In other words, more than one scout though Alonso was mechanical with little feel for the game. The kid who has showed up in Buffalo, however, is a smart, player, the kind of read and react defender where there are no false steps.
"His instincts are phenomenal," Bills cornerback Aaron Williams told Buffalo reporters.
Marrone for one wasn't surprised by any of it.
"What's difficult for me to communicate here is if you think about early on in camp everyone is like, 'Well here he is, this guy is out there playing, is he your starting middle linebacker?' and I'm like, 'Yeah,'" the coach said, "And they were like 'Well is a three down linebacker?'
"For us early on we really felt that way."
Alonso himself hasn't spent a lot of time concentrating on his early success.

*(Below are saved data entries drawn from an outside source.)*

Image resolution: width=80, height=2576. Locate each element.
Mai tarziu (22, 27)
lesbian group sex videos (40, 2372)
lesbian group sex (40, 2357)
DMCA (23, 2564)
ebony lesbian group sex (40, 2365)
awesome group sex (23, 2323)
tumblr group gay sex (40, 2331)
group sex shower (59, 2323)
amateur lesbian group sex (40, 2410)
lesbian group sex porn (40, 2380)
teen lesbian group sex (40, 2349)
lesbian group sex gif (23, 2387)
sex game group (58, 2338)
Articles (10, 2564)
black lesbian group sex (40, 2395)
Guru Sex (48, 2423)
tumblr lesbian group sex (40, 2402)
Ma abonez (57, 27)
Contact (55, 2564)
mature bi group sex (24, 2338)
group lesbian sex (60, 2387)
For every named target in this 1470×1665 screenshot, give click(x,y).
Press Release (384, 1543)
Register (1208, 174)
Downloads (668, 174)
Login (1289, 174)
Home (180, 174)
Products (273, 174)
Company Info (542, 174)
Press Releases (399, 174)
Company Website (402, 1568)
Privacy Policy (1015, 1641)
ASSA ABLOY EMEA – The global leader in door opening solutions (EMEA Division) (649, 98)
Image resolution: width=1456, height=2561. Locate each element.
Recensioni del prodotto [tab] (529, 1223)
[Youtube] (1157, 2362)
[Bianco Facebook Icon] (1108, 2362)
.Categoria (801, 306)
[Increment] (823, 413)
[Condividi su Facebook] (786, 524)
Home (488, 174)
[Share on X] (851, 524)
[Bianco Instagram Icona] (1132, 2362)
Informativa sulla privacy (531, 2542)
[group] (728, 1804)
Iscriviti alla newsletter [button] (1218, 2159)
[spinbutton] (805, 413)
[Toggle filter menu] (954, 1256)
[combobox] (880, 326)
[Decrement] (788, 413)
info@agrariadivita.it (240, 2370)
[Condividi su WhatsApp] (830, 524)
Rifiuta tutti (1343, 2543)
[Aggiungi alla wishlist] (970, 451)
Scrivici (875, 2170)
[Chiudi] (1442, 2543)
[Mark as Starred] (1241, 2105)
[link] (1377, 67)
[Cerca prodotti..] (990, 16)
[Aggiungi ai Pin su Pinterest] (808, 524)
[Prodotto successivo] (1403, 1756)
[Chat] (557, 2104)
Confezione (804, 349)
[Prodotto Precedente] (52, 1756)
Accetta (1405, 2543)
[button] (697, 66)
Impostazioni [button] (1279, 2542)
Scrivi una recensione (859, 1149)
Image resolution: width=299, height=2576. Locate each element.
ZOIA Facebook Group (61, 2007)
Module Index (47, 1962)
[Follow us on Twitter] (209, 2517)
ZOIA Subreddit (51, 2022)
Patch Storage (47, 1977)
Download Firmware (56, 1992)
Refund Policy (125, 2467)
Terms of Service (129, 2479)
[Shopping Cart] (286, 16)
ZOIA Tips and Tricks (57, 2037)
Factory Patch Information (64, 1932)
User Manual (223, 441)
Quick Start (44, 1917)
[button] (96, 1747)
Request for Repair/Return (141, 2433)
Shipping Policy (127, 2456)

"I don't think about that," he said. "I just go and play my hardest. I'm just trying to get better every single day. We are just all trying to make plays and help the team win and that's all I care about."
Keeping up his current pace of production is untenable for Alonso or anyone else for that matter and the rookie "wall" looms for every first-year NFL player.
A four-game preseason schedule and a full 16-game regular-season slate followed by dare we say the playoffs is a lot different than the 13 or 14 contests -- many of them against inferior competition -- Alonso played every year in Eugene.
"He's playing very well, at a high level and I think what we have to do a very good job of, especially with all of our younger players, we have to do a good job of pushing them through," Marrone said. "Being a pro, getting them through the season, so we don't have the infamous label of the hitting the wall."
Alonso believes his time at with the Ducks practicing against Chip Kelly's up- tempo offense on a daily basis will only help him.
"Oregon had a ton of great players on the offensive side of the ball," Alonso said. "We had a lot of fast players, so it definitely helped."
It certainly helped Buffalo, which has found a quarterback for its defense. Now it's up to Manuel to prove he's the answer on the other side.
"It's something we're actually, obviously we're very happy with," Marrone said when discussing Alonso's play so far this season. "We're very proud of (Kiko). You see a player that's getting a better feel each week, getting better each week."